Like walking to school at 13, a long walk, because I had changed neighborhoods but not schools, and confessing to a friend that I couldn’t make the walk without having guys honk or whistle out their windows at me. So she told her brother, and his reaction was, “Why, when all she wears is that baggy dress?” which was a dress I’d made myself and loved, but really, as he rudely suggested, it was not revealing at all, so now I wondered, “What was I doing to make this happen?” The decades-older me knows it was “Being female and 13,” but the newly sprouted teen hadn’t a clue. So I started walking with my bookbag slung between me and the road, as if it were a shield.
And using a book as a shield lifelong whenever I dine out alone.
And riding a crowded subway to work, jammed like sardines, and wondering whether that was someone’s briefcase, but slowly registering, ew, it wasn’t, because there’s nothing like a little frottage to start the day right, and twisting imperceptibly so that it hit somewhere less vulnerable, and the guy in his Brooks Brothers suit or his low slung jeans staring straight ahead, never ever at me or anywhere near me, because again, it wasn’t about me. It had nothing to do with me, really.
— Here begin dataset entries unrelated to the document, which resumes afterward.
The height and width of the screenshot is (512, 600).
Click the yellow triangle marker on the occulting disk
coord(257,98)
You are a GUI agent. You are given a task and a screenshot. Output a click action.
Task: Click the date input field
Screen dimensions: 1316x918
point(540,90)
Or sitting at a desk in a long Queens office with the bosses’ father at the desk directly behind me, quietly, whisperingly, asking me all day long whether I went on dates, was I wild, were shiksa girls like me easy, he’d always heard that we were, and finally complaining to the bosses, who shrugged and said, “He’s old and blind, what’s he gonna do?”
Sort of like when I went with my cousins to an island in the Caribbean, and we walked into a club and someone immediately, drunkenly, grabbed my crotch, and I turned around and left, and my cousin was disappointed in me for ruining the fun.
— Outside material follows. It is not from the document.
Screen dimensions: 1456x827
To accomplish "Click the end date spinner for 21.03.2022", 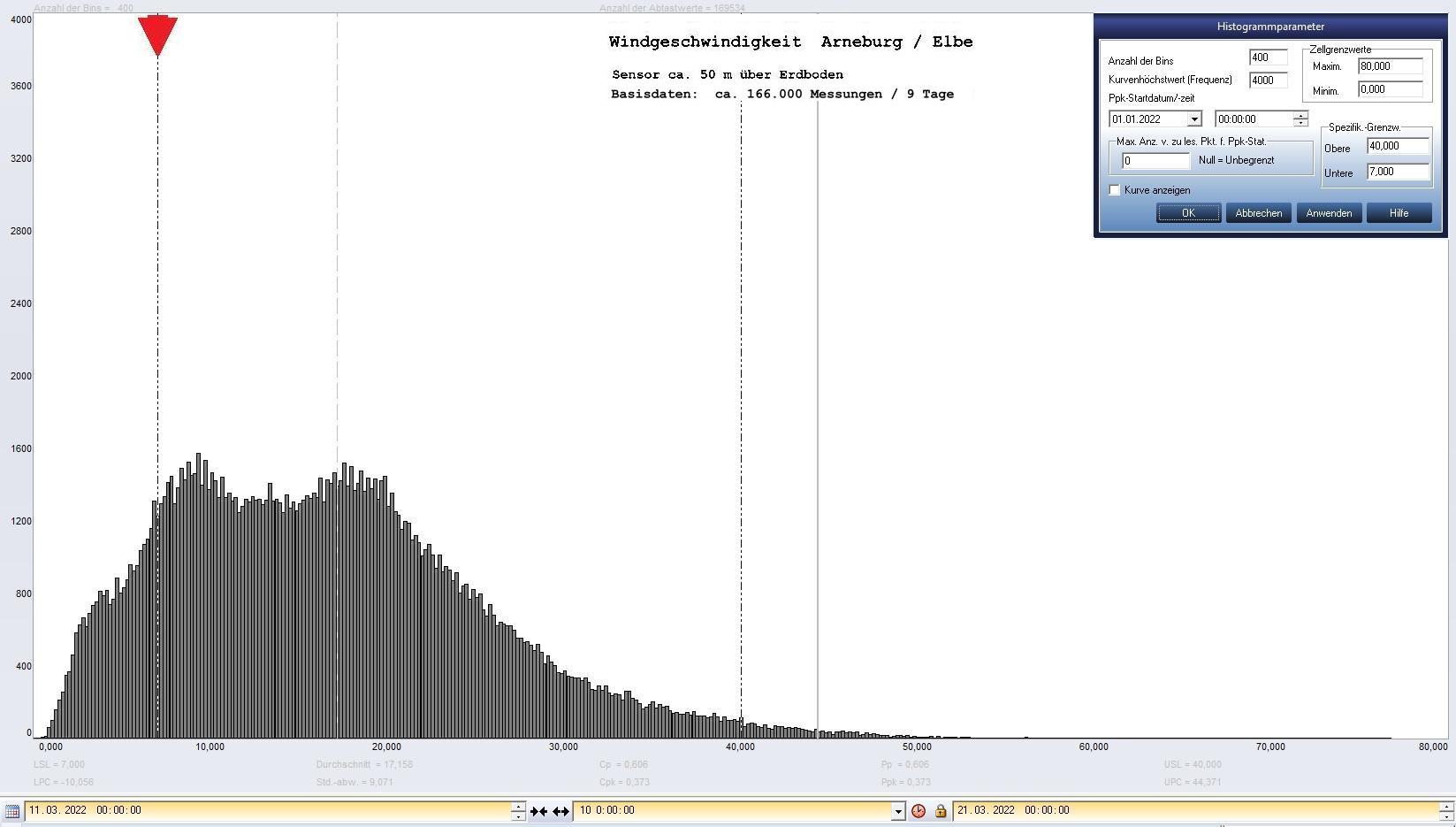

Or walking happily to work one day in the spring sunshine, past the fire station, and having one of the heroes sunning himself outside remark to me, to the delight of his comrades, that I’d be beautiful if I lost about 12 pounds. And spending the rest of my walk thinking of things I could have said but didn’t.
Or sitting on an airplane as the guy next to me, a cute young guy, too, falls “asleep” and somehow has his slumbering hand come to rest between my thighs, or on a train where the guy standing right in front of me exposes himself to me, or walking past a car, ditto, or walking through a park, ditto, or walking down a long hotel corridor, ditto.
And those tremulous moments of breathless fear on the way home when a man comes out of the shadows toward me—it’s laughable to think that we’re castigated for crossing the street when we see a group of African-American men come toward us, because I can’t count the number of times when I’ve crossed the street to avoid just one single man of any age or race, holding my keys pointed outward in my fist, just in case, as though keys trump knives or even muscles. And the seconds between opening the street door and the vestibule door in my no-doorman building, those moments that every woman knows are the most dangerous, because you are trapped like a gasping goldfish in an empty bowl.
Or cutting short a hiking trip with my sister because times had changed, and suddenly being a couple of young women in the forest alone was scary for reasons more vital than losing one’s food to a bear. Or buying a dog once I moved to the country, because I couldn’t keep checking all the closets every night.
And now I have a gorgeous teenaged daughter who works at a bodega in Collegetown that is besieged some afternoons by students buying beer and ping pong balls, and I ask her whether she ever feels threatened by them or by her male boss, and she flips her hand and says, “Nothing I can’t handle.”
And I know exactly what she means, because that’s what we do.